Kentsel Dönüşüm  Mevzuatı

Ülkemizde kentleşme sorunları ile bağlantılı olarak olağan gelimse seyirleri içinde kentler bu şekilde dönüşürken, Türkiye’de kentleşme ve planlama pratiğine kent yenileme kavramının girişi 1970’li yıllara, planlamada bir uygulama aracı olarak kullanılmaya başlanması ise 1980’li yıllara denk düşmektedir. Kentsel dönüşüme ilişkin düzenleme ve uygulamalar uzun süre, mevcut mevzuat ve yasal düzenlemeler çerçevesinde yürütülmüştür. Bu nedenle batıdaki örneklerinde olduğu gibi çok yönlü, kapsamlı politika, teknik ve yöntemlerden, kurumsal ve finansal yapıdan ziyade, yönetim sistemi içinde farklı birimlerin, sorunlar ortaya çıktıkça geliştirmeye çalıştıkları birbirlerinden kopuk ve geçici düzenlemeler ve uygulamalar söz konusu olmuştur. Son yıllarda konuyla ilgili olarak yapılan düzenlemelere kadar yerel yönetimler bazında bazı büyükşehir belediyelerinde kent yenilemeye ilişkin görevleri yerine getiren uygulayıcı birimler olmuştur. Ülkemizde kent yenileme konusu 2000’li yıllardan sonra gündemde daha sık yer etmeye baslarken, konunun akademik camiada tartışılmaya başlanması,2003 yılında TMMOB Şehir Plancıları Odası’nın düzenlediği Kentsel Dönüşüm Sempozyumu ile olmuştur. 2004 yılında TMMOB ile Küçükçekmece Belediyesinin birlikte düzenlediği “Uluslararası Kentsel Dönüşüm Uygulamaları Sempozyumu: Küçükçekmece Atölye Çalışması”yla konu, uluslararası örnekler, somut çözüm önerileriyle ilk kez tartışılmıştır.2004 yılı ve sonrasında AB ile uyum yasalarında kentsel dönüşüm/yenileme konusu yoğun biçimde yer almaya başlamıştır. Bu gelişmeler yanında AB adaylık sürecinin de etkisiyle 2000’li yıllarda yapılan kamu yönetimi reformlarında kentsel dönüşüm konusunu içeren yasal düzenlemeler yapılmıştır. Bunlardan öne çıkan bazıları şunlardır;

a) 2981 Sayılı İmar ve Gecekondu Mevzuatına Aykırı Yapılara Uygulanacak Bazı İşlemler ve 6785 Sayılı İmar Kanununun Bir Maddesinin Değiştirilmesi Hakkında Kanun” (Bu kanunla gecekondu alanları için imar ıslah planı yapma imkânı ortaya çıkmış ve dolaylı olarak kentsel dönüşüm projelerinin yapılmasına olanak sağlanmıştır.)
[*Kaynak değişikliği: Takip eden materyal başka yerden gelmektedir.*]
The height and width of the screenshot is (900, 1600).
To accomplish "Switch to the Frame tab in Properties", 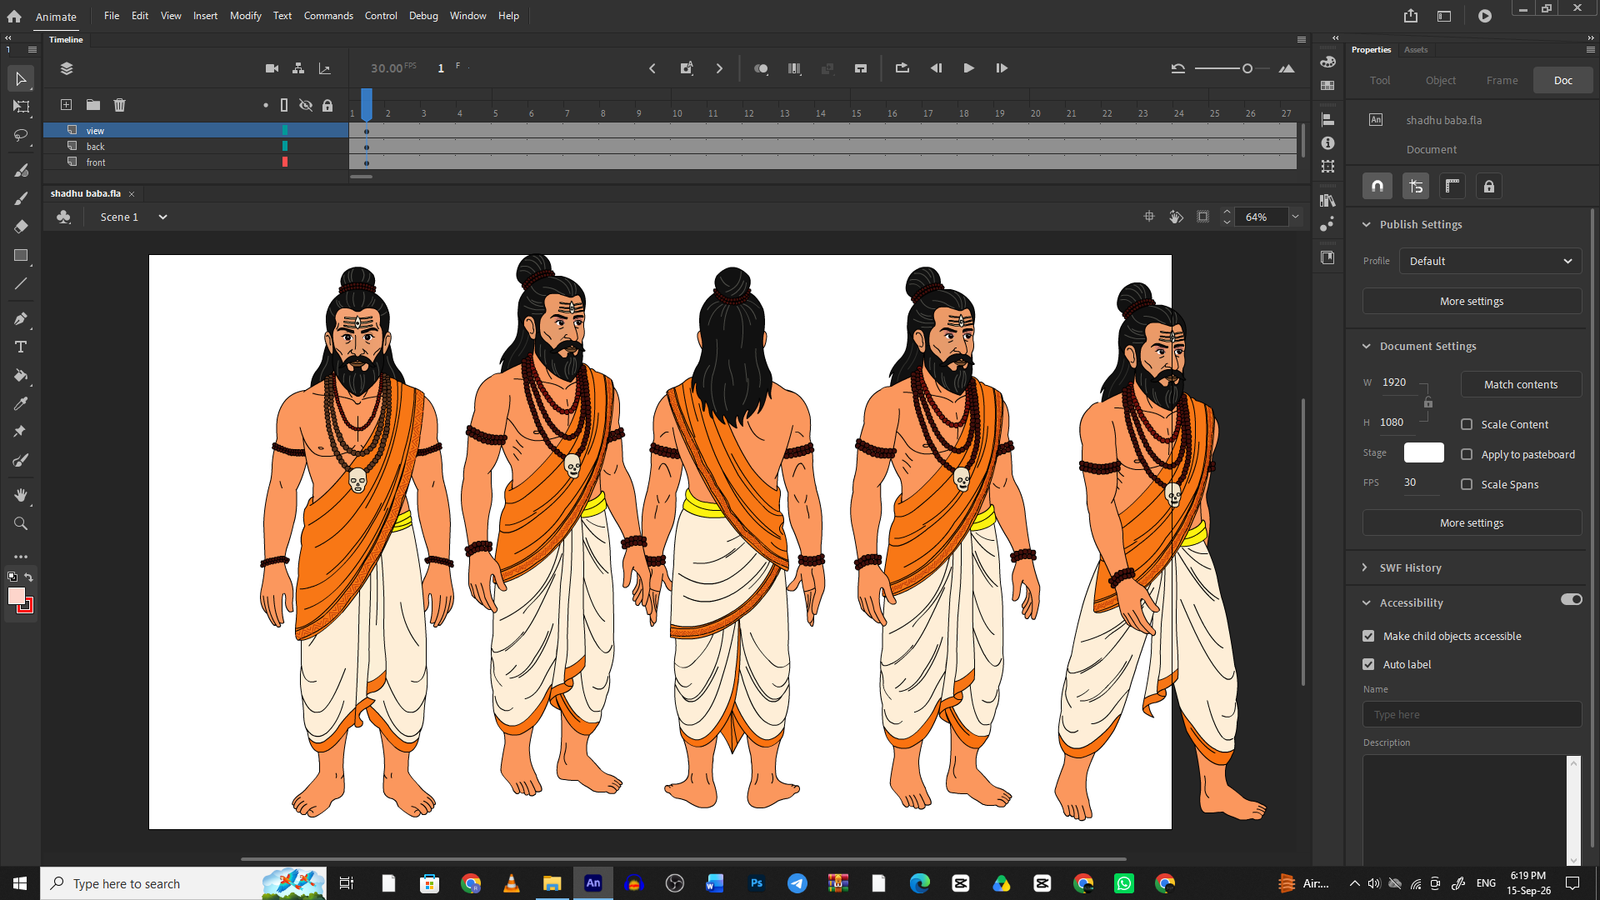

b)5216 sayılı Büyükşehir Belediyeleri Kanunu,

c) 5393 sayılı Belediye Kanunu,

d) 5273 sayılı Arsa Ofisi Kanunu ve Toplu Konut  Kanununda Değişiklik  Yapılması İle Arsa Ofisi Genel Müdürlüğünün Kaldırılması  Hakkında Kanun

e) 5226 sayılı Kültür ve Tabiat Varlıklarını Koruma Kanunu ve Çeşitli Kanunlarda Değişiklik Yapılması Hakkında Kanun ,

f) 5366 sayılı Yıpranan Tarihi ve Kültürel Taşınmaz Varlıkların Yenilenerek Korunması ve Yaşatılarak Kullanılması Hakkında Kanun ,

g) 5104 sayılı Kuzey Ankara Girişi Kentsel Dönüşüm Projesi Kanunu.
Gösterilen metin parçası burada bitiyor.